The industrial giants that rely on Africa’s bumper crops for the cheap abundance it supplies to their chocolate-flavored candies are betting that speed-breeding will come to the rescue with miracle seeds sprouting trees that bear traits for high-yield, drought-tolerance & disease resistance in tandem with, even more remarkably, sustainable agriculture. Howard Shapiro who has headed up plant science at Mars: “If we can treble the yield of cacao, farmers can tear up two-thirds of their lowest-yielding trees & use the land to grow fruit & timber”. Besides giving cacáo the shade it likes, growing other tree crops alongside shifts it from a system of petroleum-based fertilizers to a mix of nitrogen-fixing plant-mates that help reduce susceptibility to disease, giving farmers harvests year-round &, theoretically, prosperity to abandon a kind of ‘slash-&-burn’ technique on land that soon enough becomes depleted, forcing growers to move on to clear more forest, planting more cacáo, & the cycle repeats continually in a vicious loop

deforestation-in-africa2Deforestation in Africa (photo by Jean-Claude Péclet)

This points up a wider & larger issue: humans by nature are born breeders raised to be consumers who produce waste as by-product.

Agriculture across the globe currently absorbs nearly 70% of all freshwater used by us, & 40% of the Earth’s land (& virtually all arable land) with the attendant casualties to topsoil & biodiversity. Rain fed topographies alone simply won’t cut it. They fall short & are hardly enough when the crux of the matter projects by mid century that food production must increase 50% to meet rising population demands for a planet slated to reach 9.5 billion people — each destined to eat on average 35 tons in their lifetime.

What the World Eats — One Family in One Week (from Hungry Planet, 2005)

Superfreakonomics, by Steve Levitt, puts the kibosh on PC speech codes that inveigh against anyone who dissents from conventionally-held views toward global warming, sustainability, cap-&-trade legislation, Kyoto accords, etc., proclaiming that those approaches are both counterproductive & expensive.
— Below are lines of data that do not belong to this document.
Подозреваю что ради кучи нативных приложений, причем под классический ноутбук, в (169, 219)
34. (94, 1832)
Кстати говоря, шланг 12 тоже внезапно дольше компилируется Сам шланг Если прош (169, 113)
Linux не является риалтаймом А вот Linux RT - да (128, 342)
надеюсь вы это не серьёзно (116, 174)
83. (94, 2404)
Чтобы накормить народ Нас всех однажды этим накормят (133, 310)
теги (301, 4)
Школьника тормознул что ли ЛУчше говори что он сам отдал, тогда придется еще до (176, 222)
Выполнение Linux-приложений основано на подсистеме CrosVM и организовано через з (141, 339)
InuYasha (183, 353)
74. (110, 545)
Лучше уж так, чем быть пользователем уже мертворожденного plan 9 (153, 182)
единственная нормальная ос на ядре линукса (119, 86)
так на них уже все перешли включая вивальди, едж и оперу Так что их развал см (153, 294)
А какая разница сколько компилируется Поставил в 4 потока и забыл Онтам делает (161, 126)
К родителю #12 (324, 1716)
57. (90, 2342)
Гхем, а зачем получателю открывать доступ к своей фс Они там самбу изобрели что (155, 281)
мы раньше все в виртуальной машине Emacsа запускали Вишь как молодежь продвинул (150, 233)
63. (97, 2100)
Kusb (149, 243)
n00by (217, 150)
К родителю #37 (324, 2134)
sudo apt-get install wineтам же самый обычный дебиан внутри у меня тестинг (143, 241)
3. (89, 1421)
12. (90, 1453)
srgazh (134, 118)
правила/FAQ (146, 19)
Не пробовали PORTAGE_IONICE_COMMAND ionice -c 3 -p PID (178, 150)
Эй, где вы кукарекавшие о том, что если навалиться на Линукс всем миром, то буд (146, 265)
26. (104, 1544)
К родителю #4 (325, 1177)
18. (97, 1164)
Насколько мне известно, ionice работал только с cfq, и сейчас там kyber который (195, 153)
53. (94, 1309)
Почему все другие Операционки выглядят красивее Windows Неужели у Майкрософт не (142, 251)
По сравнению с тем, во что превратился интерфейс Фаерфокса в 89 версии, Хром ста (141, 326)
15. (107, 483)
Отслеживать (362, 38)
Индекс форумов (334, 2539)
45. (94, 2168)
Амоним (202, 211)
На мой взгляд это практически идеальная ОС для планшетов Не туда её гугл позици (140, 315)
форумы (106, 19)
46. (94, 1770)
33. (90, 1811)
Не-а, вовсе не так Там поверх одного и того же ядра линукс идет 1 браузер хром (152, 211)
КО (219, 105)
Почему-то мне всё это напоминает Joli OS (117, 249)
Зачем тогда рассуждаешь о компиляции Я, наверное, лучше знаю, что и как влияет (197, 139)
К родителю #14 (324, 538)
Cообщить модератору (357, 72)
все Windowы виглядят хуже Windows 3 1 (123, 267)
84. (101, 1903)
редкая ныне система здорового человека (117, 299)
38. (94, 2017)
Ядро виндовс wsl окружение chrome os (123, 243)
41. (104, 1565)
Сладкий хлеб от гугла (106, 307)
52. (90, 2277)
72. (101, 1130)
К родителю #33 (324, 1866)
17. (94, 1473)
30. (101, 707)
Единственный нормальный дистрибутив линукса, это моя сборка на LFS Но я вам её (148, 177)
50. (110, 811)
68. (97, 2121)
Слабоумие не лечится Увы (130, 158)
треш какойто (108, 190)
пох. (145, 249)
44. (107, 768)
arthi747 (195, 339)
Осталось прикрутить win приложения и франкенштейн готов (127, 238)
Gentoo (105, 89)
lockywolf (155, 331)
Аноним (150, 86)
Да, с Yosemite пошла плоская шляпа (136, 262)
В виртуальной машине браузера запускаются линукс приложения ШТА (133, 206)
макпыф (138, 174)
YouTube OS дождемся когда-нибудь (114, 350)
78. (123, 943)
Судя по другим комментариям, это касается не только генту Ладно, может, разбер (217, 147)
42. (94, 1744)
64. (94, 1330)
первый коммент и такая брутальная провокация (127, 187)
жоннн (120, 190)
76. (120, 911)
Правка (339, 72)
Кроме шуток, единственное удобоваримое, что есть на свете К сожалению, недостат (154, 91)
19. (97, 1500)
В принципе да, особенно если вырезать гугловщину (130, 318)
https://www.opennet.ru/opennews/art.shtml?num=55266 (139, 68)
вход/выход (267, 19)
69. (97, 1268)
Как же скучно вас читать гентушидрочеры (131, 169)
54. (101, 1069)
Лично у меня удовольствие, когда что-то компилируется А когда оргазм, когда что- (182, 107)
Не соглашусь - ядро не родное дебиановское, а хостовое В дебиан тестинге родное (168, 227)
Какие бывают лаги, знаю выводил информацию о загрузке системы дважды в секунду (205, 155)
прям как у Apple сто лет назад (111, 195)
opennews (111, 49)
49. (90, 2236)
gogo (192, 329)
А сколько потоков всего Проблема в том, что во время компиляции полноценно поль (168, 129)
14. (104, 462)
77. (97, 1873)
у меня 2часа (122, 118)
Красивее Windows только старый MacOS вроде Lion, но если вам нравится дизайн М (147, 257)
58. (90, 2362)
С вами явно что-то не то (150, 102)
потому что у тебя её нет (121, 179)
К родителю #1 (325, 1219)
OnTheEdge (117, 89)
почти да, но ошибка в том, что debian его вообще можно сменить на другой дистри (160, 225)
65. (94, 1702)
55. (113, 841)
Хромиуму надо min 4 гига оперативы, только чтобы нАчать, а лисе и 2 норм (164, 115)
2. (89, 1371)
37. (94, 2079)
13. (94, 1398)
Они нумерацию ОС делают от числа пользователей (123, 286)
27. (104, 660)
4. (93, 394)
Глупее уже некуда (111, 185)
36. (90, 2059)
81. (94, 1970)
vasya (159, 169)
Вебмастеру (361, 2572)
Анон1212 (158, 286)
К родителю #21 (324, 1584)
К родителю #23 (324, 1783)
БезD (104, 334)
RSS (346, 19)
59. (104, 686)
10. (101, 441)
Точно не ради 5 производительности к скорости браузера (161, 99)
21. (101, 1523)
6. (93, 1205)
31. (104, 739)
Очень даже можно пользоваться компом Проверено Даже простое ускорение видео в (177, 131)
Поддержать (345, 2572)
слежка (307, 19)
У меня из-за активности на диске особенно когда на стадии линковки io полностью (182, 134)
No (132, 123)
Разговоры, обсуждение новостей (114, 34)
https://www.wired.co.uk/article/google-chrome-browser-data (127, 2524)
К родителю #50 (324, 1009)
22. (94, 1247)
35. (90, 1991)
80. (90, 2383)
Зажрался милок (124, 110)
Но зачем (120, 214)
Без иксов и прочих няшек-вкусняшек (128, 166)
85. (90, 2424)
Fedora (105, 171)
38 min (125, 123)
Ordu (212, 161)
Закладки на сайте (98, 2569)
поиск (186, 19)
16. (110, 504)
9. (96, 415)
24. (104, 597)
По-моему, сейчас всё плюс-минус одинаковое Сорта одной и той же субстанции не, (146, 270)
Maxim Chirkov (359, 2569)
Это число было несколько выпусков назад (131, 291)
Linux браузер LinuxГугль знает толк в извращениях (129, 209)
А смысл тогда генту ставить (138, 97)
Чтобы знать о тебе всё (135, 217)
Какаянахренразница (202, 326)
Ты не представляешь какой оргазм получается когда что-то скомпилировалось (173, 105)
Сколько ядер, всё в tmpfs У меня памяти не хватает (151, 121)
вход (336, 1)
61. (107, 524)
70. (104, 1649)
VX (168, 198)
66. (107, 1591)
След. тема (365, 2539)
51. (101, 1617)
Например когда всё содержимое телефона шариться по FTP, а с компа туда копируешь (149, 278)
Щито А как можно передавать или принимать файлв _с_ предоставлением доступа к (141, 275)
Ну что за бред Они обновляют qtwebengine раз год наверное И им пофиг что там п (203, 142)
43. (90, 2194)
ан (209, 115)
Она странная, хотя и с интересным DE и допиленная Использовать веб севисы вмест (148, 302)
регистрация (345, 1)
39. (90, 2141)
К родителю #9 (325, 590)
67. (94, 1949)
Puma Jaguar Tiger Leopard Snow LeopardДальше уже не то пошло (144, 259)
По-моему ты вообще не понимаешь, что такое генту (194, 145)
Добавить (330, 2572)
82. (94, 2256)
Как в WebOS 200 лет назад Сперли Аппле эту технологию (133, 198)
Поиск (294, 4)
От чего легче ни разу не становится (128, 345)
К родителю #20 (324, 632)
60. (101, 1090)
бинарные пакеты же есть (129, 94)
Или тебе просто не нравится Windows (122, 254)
Levitt’s solution: we have to invent our way thru.

The current suite of technologies includes –

GMO – a sensitive topic for consumers;
Maximized Yields – thru the aid of DNA markers;
Agronomic management …
GPS applied to IT – planting in the right places
Reduction in tillage to lessen soil erosion
Irrigation systems
Improved Machinery

The dilemma pits organic vs. biotech, & consumption vs. productivity: either bring more acres into production & the environmental consequences that ensue, or increase the productivity & efficiency of current acreage. The latter redefines sustainability as the ability to produce more – much more – on the same or better yet less acreage.
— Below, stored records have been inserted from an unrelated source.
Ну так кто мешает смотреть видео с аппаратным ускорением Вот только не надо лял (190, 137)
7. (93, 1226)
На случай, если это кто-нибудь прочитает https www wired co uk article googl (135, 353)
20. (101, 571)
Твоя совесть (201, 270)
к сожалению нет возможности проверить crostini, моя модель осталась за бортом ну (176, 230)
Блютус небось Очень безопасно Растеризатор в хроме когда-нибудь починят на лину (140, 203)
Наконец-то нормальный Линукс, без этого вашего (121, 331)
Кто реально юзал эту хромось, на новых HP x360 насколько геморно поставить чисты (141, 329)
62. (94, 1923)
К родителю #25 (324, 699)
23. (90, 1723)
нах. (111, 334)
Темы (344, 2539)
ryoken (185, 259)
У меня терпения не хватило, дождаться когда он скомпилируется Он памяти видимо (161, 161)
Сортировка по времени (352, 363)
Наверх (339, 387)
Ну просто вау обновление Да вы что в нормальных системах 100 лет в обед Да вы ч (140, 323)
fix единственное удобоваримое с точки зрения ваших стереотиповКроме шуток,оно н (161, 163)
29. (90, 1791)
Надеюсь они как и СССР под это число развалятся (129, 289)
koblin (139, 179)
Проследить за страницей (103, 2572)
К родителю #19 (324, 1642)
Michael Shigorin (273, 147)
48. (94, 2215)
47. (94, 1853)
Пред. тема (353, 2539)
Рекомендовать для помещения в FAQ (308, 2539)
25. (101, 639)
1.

Depending how it all plays out in actuality, this may put consumers & corporations at odds with each other. Despite CSR programs (Corporate Social Responsibility) & greenwashing campaigns (think BP TV ads pre-Spill), many corporations in truth view the term ‘sustainable’ quite literally, meaning the ‘ability to last over time’, & what that entails merely in a constricted sense for capacity & long-term revenues. Consumers widen the concept to incorporate ‘eco-green’, ‘natural’, ‘conservation’, ‘health’, ‘socially responsible’ / ‘commercially ethical’, etc… generalized as common welfare & good global citizenship.